— Task objective —
According to the article on The Invisible Woman, at which festival did the film premiere?

— Excerpt —
The Invisible Woman is a 2013 British biographical drama film directed by Ralph Fiennes and starring Fiennes, Felicity Jones, Kristin Scott Thomas and Tom Hollander. Written by Abi Morgan, and based on the book of the same name by Claire Tomalin, the film is about the secret love affair between Charles Dickens and Nelly Ternan, which lasted for thirteen years until his death in 1870. The film premiered at the Telluride Film Festival on 31 August 2013, and was released in the United Kingdom on 7 February 2014. The film received a Best Costume Design nomination (Michael O'Connor) at the 86th Academy Awards.

Plot
In 1857, eighteen-year-old English actress Ellen "Nelly" Ternan (Felicity Jones) is noticed by the forty-five-year-old Charles Dickens (Ralph Fiennes) while she is performing at London's Haymarket Theatre. Soon after, he casts her, along with her mother (Kristin Scott Thomas) and sister Maria (Perdita Weeks), in a performance of The Frozen Deep by Wilkie Collins at Dickens' Free Trade Hall in Manchester. At a party following the performance, the famous author and the actress share a brief moment alone.

Sometime later, Nelly and her family attend one of Dickens' readings at the Harrow Speech Room in London. Afterwards, Dickens is delighted to see Nelly again. Soon after, Dickens takes the Ternan family to Doncaster Racecourse and begins to spend more time with them. Having become disillusioned with his wife, who does not share his energy and passion for literature and ideas, Dickens cherishes his time with the young actress who shares his interests and passions. Nelly, in turn, loves spending time with the famous novelist.

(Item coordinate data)

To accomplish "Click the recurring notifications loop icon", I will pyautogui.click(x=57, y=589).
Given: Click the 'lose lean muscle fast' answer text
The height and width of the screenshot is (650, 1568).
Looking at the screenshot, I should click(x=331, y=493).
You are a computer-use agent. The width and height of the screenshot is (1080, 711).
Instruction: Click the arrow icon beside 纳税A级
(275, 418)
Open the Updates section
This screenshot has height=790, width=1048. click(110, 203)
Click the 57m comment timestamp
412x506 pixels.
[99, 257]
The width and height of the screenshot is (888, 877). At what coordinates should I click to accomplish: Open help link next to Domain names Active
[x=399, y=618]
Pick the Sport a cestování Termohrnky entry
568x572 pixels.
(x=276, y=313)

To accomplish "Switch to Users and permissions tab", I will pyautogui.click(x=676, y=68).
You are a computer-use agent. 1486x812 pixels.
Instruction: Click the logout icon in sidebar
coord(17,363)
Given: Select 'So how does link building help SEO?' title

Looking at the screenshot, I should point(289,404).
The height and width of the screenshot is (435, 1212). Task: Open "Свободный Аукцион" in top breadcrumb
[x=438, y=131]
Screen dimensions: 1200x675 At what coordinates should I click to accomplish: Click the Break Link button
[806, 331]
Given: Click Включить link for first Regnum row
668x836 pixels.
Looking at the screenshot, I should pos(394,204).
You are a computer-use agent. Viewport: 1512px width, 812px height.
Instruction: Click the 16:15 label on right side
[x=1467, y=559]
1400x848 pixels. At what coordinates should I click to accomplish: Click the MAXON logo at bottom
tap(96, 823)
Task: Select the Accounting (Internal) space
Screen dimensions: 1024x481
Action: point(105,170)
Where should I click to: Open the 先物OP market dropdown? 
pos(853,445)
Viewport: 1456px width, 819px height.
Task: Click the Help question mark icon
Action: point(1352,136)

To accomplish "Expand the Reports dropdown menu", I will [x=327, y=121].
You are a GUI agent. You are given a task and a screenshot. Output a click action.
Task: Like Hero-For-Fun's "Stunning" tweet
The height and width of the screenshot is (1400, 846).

— Exercise response —
The Telluride Film Festival.